▶ Assignment
Begin at the first line of the data and copy each line through the one containing "This screenshot has width=392, height=696.", that line included, with no pictures.

[[ Given entries, beginning ]]

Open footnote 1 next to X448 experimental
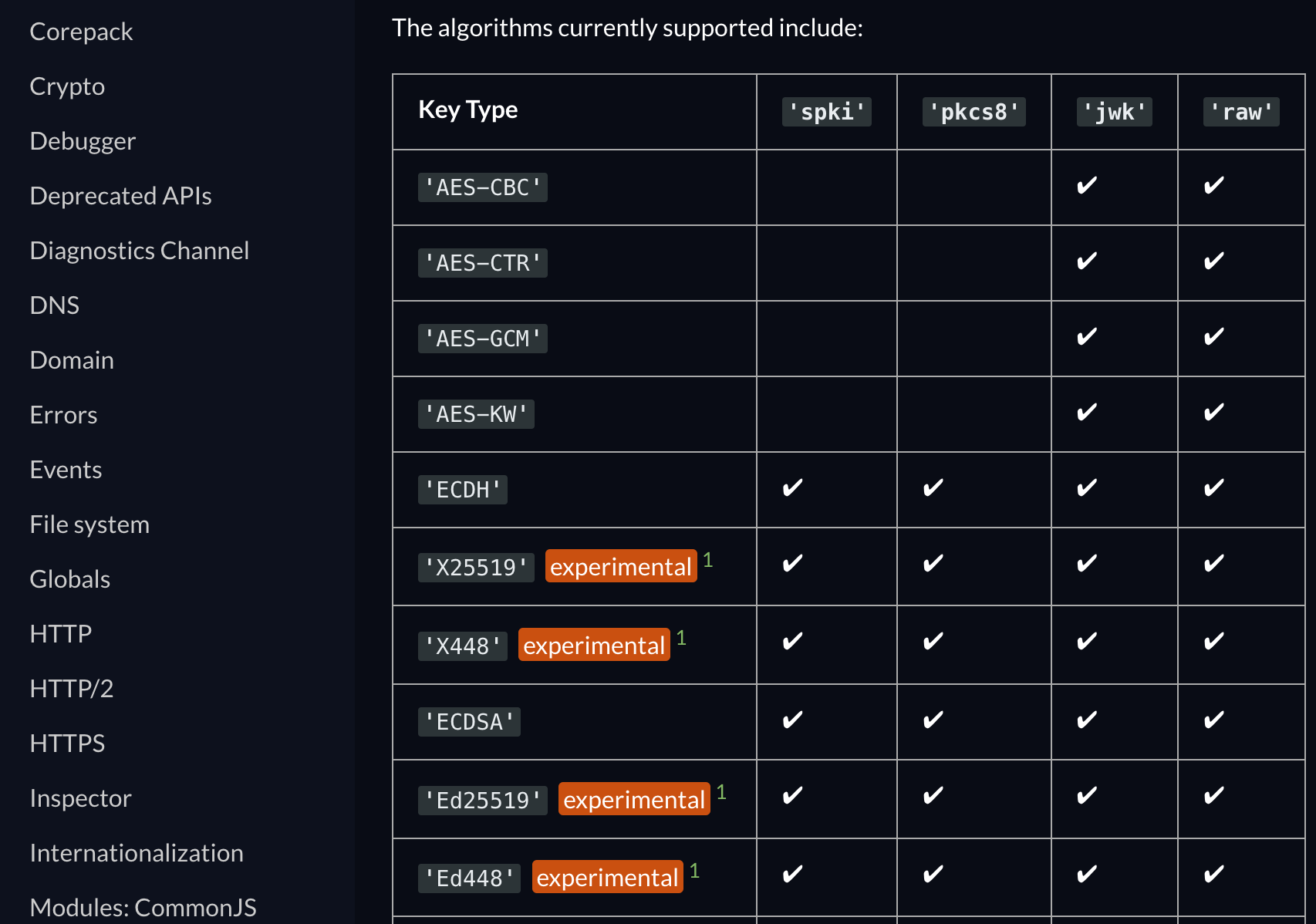Screen dimensions: 1316x924 click(x=681, y=638)
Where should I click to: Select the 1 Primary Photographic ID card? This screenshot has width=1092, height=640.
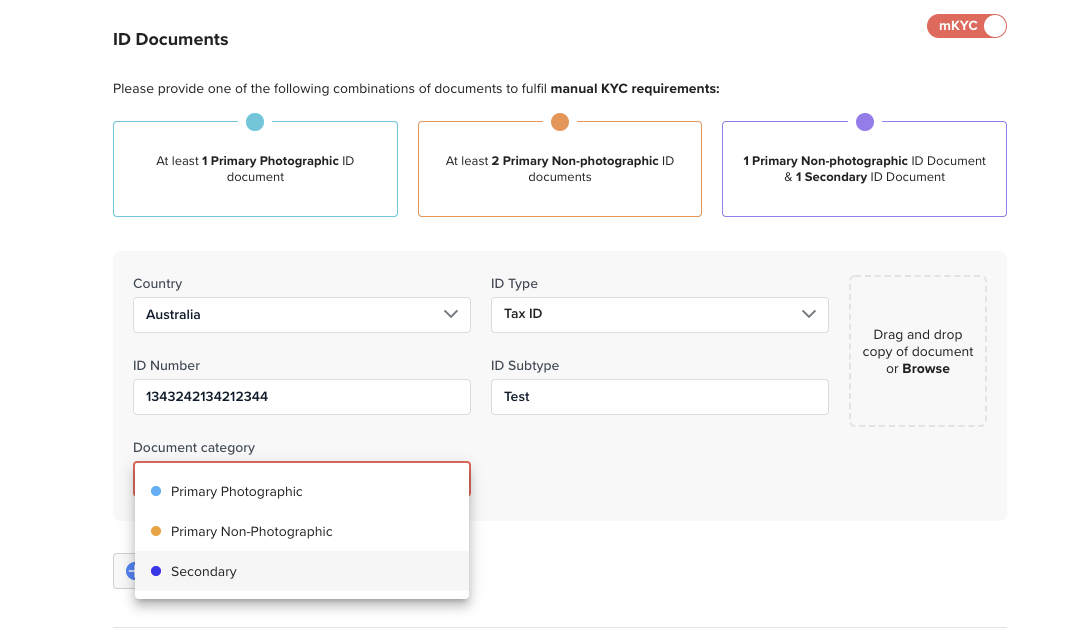click(x=255, y=169)
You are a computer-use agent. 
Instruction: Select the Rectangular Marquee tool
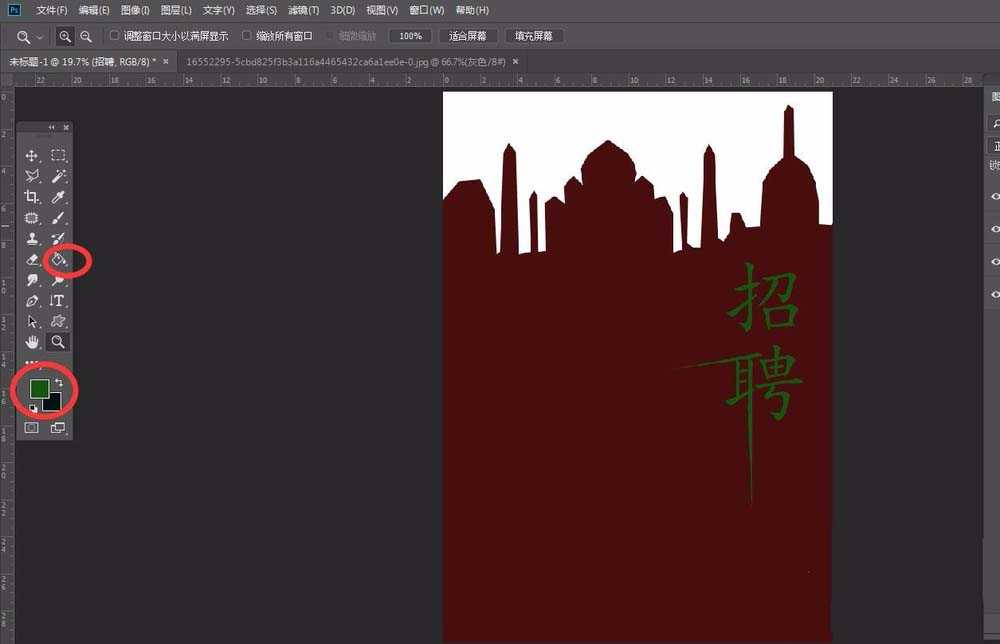click(58, 156)
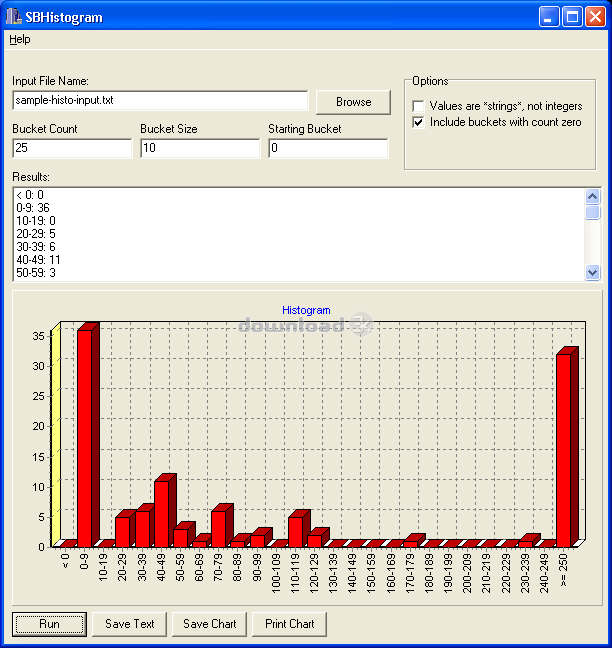Click the Save Text button

tap(130, 624)
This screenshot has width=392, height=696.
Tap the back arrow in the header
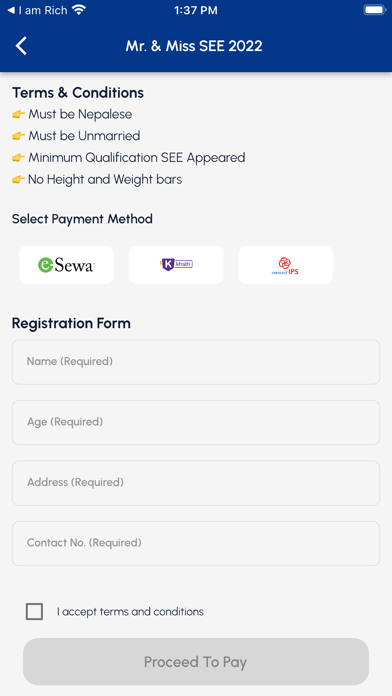click(21, 46)
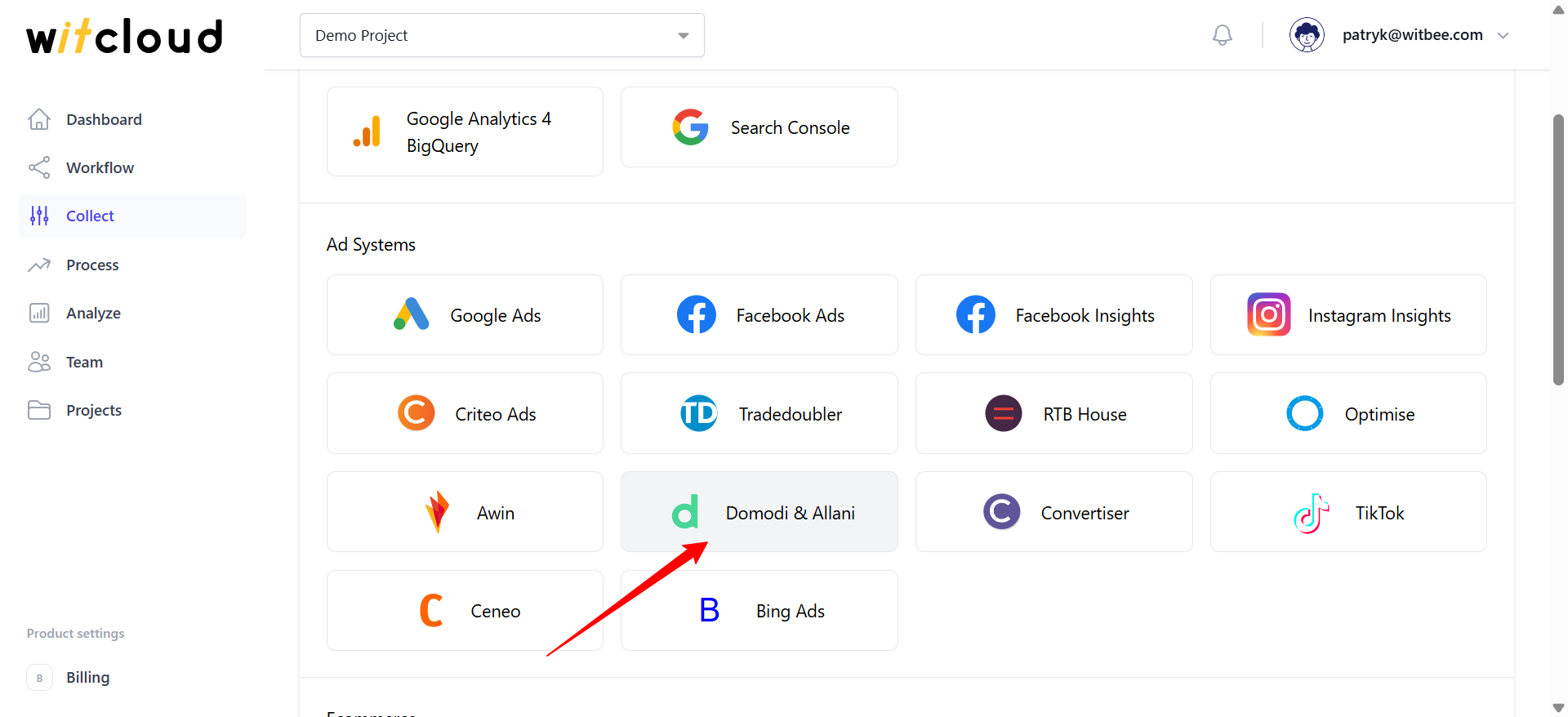Open the user avatar icon
Viewport: 1568px width, 717px height.
[x=1307, y=35]
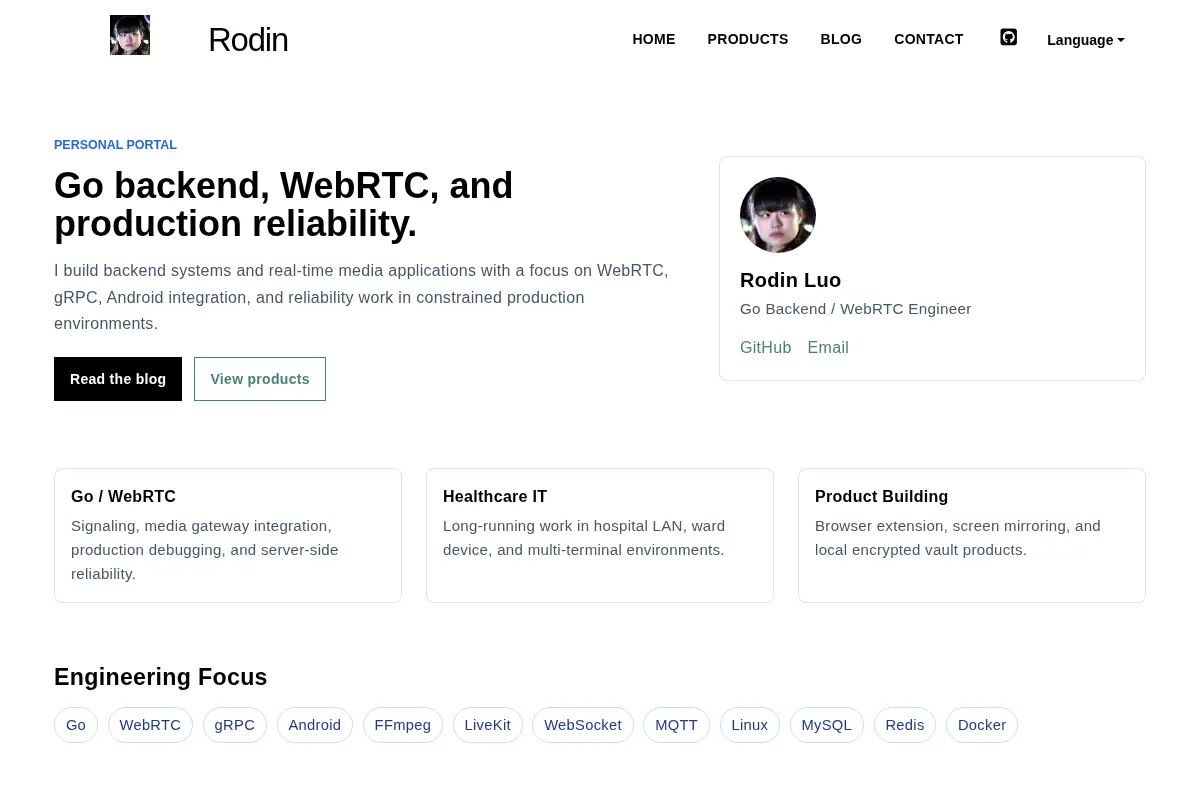This screenshot has height=800, width=1200.
Task: Click the small logo photo beside Rodin
Action: point(130,35)
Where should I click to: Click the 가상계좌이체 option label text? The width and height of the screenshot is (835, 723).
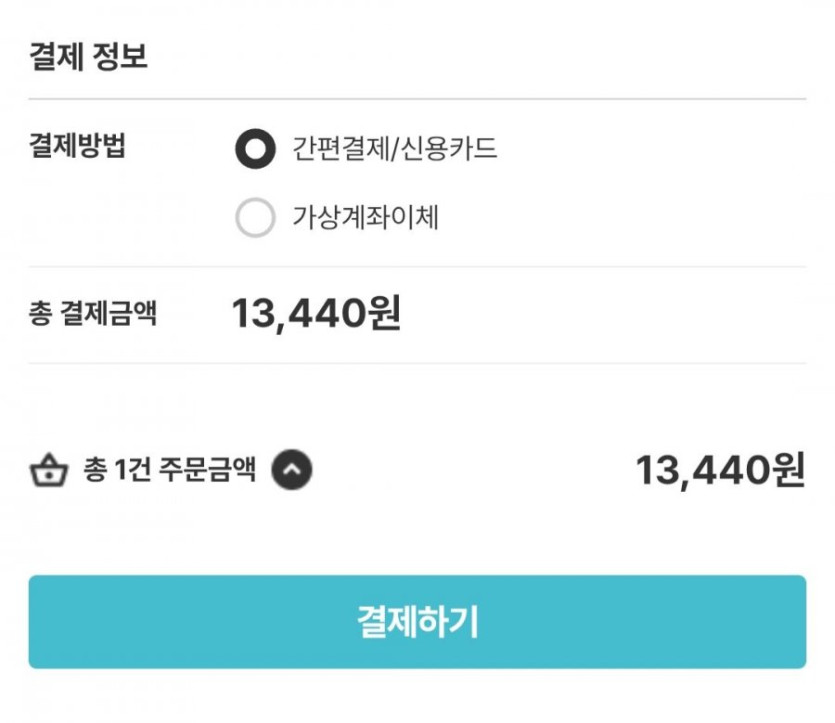(365, 218)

[[ Given entries, end ]]

▶ Response
Open footnote 1 next to X448 experimental
Screen dimensions: 1316x924 click(x=681, y=638)
Where should I click to: Select the 1 Primary Photographic ID card? This screenshot has width=1092, height=640.
click(x=255, y=169)
You are a computer-use agent. 
Instruction: Select the Rectangular Marquee tool
click(58, 156)
Click the Save Text button

tap(130, 624)
This screenshot has width=392, height=696.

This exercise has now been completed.